**Your instructions:** For every record below, write out an exact copy.

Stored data
--*--

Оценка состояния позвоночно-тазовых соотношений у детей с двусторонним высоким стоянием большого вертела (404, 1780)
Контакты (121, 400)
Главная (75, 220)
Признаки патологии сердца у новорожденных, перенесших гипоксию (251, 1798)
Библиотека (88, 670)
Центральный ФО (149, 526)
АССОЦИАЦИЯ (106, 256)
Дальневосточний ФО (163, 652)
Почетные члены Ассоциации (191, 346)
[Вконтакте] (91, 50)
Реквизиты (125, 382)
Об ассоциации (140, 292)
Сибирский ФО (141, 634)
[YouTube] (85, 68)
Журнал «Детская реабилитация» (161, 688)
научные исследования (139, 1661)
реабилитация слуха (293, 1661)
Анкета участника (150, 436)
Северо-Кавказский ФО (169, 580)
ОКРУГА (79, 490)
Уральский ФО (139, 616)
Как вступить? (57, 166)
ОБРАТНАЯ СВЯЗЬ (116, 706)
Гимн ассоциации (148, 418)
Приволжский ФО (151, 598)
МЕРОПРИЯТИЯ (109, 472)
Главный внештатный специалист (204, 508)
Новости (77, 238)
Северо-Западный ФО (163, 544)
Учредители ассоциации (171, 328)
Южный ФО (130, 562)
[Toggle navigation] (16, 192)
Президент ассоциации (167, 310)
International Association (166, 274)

--*--

**Task result:**
Оценка состояния позвоночно-тазовых соотношений у детей с двусторонним высоким стоянием большого вертела (404, 1780)
Контакты (121, 400)
Главная (75, 220)
Признаки патологии сердца у новорожденных, перенесших гипоксию (251, 1798)
Библиотека (88, 670)
Центральный ФО (149, 526)
АССОЦИАЦИЯ (106, 256)
Дальневосточний ФО (163, 652)
Почетные члены Ассоциации (191, 346)
[Вконтакте] (91, 50)
Реквизиты (125, 382)
Об ассоциации (140, 292)
Сибирский ФО (141, 634)
[YouTube] (85, 68)
Журнал «Детская реабилитация» (161, 688)
научные исследования (139, 1661)
реабилитация слуха (293, 1661)
Анкета участника (150, 436)
Северо-Кавказский ФО (169, 580)
ОКРУГА (79, 490)
Уральский ФО (139, 616)
Как вступить? (57, 166)
ОБРАТНАЯ СВЯЗЬ (116, 706)
Гимн ассоциации (148, 418)
Приволжский ФО (151, 598)
МЕРОПРИЯТИЯ (109, 472)
Главный внештатный специалист (204, 508)
Новости (77, 238)
Северо-Западный ФО (163, 544)
Учредители ассоциации (171, 328)
Южный ФО (130, 562)
[Toggle navigation] (16, 192)
Президент ассоциации (167, 310)
International Association (166, 274)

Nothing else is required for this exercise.